Records provided
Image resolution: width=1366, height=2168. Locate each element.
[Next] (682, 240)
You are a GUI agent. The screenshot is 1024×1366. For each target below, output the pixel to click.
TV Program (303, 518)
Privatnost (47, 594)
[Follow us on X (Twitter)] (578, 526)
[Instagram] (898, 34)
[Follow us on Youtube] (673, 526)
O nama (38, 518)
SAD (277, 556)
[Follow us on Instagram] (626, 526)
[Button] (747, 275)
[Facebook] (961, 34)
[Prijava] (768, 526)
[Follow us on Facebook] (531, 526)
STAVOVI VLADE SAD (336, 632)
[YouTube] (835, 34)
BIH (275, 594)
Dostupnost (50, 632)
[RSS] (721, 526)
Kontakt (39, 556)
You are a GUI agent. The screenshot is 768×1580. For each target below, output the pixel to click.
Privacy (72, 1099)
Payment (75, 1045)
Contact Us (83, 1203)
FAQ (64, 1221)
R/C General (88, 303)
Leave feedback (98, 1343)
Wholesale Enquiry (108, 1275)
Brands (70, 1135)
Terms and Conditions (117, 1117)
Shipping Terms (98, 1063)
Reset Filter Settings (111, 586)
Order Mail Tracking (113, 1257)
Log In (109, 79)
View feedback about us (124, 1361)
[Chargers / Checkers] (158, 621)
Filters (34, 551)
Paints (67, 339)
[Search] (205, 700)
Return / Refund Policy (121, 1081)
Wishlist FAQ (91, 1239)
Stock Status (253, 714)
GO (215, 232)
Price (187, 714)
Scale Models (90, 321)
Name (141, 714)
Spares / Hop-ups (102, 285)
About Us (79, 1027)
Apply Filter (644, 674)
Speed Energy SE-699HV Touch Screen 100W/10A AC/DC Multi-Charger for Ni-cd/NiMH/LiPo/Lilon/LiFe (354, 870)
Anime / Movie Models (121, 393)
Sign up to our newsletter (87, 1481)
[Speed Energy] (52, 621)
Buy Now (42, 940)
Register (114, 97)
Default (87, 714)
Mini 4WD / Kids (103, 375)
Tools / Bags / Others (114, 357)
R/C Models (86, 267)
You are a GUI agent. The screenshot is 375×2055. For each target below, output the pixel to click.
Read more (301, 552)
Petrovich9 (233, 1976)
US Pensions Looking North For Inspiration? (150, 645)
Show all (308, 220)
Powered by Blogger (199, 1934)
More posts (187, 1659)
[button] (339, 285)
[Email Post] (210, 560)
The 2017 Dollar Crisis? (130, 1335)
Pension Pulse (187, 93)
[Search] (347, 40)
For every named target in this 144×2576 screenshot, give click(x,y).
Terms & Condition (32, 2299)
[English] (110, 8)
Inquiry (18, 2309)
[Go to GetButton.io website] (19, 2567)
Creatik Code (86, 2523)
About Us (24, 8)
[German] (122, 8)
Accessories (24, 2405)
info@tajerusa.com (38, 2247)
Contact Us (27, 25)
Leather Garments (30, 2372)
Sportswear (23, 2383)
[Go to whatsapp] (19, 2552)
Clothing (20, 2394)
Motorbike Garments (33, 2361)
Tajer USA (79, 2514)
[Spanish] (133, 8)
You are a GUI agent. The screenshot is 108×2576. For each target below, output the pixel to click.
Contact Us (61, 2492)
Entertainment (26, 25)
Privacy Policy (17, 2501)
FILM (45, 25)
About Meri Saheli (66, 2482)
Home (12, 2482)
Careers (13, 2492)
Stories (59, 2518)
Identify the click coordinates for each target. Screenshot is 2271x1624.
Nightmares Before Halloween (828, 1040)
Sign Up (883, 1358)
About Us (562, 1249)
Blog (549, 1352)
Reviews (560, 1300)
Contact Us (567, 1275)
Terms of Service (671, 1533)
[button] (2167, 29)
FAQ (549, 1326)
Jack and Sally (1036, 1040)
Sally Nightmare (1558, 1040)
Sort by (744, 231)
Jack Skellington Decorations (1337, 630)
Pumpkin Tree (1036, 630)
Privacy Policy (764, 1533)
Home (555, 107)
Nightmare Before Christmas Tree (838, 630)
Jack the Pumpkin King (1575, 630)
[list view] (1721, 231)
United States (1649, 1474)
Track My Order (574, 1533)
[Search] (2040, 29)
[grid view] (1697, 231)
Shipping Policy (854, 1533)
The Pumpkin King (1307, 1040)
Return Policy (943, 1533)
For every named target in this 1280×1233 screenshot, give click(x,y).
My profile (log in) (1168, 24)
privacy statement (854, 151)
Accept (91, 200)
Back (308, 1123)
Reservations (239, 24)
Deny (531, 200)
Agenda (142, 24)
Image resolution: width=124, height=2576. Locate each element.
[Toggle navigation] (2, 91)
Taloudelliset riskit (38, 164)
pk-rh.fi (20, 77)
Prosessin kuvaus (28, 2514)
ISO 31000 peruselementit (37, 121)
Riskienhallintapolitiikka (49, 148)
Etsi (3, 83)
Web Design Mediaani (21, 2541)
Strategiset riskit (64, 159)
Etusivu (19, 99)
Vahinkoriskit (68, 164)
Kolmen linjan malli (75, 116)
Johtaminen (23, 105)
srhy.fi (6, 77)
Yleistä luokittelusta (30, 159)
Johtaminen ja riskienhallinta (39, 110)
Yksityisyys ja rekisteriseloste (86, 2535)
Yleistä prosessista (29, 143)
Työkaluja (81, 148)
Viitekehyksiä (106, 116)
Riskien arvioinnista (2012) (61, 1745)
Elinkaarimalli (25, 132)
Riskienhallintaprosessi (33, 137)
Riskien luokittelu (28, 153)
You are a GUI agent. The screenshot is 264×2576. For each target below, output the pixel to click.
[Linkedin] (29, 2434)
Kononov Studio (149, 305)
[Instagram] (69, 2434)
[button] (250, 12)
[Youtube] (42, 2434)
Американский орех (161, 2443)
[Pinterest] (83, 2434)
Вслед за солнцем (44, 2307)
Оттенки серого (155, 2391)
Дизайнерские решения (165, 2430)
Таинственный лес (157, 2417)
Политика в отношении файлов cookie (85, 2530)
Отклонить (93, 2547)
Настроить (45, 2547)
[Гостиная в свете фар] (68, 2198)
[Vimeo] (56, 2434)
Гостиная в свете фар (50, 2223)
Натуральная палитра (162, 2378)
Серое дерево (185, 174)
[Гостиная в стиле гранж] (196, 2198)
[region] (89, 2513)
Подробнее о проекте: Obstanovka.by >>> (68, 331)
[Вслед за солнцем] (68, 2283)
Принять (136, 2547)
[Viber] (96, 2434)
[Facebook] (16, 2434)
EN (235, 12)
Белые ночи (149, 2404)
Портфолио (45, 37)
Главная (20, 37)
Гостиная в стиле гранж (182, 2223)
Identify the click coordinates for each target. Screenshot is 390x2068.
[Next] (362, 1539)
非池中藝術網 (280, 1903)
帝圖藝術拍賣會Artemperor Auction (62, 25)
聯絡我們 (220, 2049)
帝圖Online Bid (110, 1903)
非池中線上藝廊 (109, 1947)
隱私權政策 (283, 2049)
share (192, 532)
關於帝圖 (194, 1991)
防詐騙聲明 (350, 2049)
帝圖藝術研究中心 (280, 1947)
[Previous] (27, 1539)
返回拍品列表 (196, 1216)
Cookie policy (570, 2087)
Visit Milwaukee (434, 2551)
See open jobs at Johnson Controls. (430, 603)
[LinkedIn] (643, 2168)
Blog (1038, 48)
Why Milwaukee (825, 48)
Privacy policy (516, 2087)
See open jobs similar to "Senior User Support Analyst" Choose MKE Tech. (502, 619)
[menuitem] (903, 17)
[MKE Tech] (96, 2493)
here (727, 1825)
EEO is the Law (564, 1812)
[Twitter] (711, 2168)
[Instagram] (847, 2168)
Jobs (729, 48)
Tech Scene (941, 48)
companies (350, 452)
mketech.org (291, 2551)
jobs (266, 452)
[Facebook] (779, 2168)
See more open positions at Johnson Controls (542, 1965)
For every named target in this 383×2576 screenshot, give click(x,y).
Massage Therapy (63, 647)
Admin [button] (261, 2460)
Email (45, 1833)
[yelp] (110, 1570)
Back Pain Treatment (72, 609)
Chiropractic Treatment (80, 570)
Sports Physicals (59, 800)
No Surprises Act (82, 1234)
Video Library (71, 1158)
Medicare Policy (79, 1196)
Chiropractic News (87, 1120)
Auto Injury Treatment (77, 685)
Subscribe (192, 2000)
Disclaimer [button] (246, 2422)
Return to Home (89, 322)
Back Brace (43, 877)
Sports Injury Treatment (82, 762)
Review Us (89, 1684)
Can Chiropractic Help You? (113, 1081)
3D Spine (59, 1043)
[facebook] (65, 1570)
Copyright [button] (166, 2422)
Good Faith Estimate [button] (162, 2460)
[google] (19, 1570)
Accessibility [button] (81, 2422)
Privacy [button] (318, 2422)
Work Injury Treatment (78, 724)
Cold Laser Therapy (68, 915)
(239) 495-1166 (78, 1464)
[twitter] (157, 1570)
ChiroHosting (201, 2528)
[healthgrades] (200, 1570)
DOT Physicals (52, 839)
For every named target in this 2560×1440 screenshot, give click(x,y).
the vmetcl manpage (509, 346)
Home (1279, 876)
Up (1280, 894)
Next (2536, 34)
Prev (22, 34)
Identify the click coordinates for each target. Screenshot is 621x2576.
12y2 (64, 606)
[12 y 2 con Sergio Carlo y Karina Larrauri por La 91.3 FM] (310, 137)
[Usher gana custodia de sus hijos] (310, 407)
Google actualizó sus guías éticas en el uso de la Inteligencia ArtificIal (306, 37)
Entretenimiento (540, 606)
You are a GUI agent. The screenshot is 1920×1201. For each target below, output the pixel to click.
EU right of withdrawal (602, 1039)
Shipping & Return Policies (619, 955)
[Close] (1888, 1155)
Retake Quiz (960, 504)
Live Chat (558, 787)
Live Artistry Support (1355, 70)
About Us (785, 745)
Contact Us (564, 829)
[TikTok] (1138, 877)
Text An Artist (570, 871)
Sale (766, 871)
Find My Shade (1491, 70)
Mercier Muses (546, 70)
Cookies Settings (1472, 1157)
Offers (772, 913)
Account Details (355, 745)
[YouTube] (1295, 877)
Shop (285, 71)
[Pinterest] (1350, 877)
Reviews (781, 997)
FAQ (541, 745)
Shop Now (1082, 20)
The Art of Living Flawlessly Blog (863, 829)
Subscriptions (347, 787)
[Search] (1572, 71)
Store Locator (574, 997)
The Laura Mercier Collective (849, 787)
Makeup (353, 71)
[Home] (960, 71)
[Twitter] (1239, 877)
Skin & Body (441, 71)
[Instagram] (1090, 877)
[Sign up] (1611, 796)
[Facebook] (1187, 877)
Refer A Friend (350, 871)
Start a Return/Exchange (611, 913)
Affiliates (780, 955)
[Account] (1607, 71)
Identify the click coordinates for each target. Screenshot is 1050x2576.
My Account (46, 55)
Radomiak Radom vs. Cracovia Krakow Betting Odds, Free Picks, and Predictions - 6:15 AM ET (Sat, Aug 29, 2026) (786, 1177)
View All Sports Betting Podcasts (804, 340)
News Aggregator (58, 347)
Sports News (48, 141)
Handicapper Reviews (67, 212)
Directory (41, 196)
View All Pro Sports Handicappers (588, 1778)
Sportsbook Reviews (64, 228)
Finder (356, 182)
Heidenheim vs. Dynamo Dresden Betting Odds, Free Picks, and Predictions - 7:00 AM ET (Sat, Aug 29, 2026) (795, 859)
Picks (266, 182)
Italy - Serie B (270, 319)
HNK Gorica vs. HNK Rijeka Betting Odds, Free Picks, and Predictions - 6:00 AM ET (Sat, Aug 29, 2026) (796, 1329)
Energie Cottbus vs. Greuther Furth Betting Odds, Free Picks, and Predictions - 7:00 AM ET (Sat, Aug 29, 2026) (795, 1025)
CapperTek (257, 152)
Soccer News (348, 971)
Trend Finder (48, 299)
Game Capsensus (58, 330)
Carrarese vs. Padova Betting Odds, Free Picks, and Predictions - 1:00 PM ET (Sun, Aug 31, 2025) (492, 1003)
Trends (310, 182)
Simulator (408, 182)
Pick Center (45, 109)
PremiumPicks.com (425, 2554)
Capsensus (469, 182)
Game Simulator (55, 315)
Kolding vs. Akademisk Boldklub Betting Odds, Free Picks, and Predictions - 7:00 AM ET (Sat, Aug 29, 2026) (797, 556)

Work instructions
Reproduce word for word the lines of the listing above, from its first line through the line holding "Kontakt (39, 556)", both ends included.

Written answer
Image resolution: width=1366, height=2168. Locate each element.
[Next] (682, 240)
You are a GUI agent. The screenshot is 1024×1366. For each target below, output the pixel to click.
TV Program (303, 518)
Privatnost (47, 594)
[Follow us on X (Twitter)] (578, 526)
[Instagram] (898, 34)
[Follow us on Youtube] (673, 526)
O nama (38, 518)
SAD (277, 556)
[Follow us on Instagram] (626, 526)
[Button] (747, 275)
[Facebook] (961, 34)
[Prijava] (768, 526)
[Follow us on Facebook] (531, 526)
STAVOVI VLADE SAD (336, 632)
[YouTube] (835, 34)
BIH (275, 594)
Dostupnost (50, 632)
[RSS] (721, 526)
Kontakt (39, 556)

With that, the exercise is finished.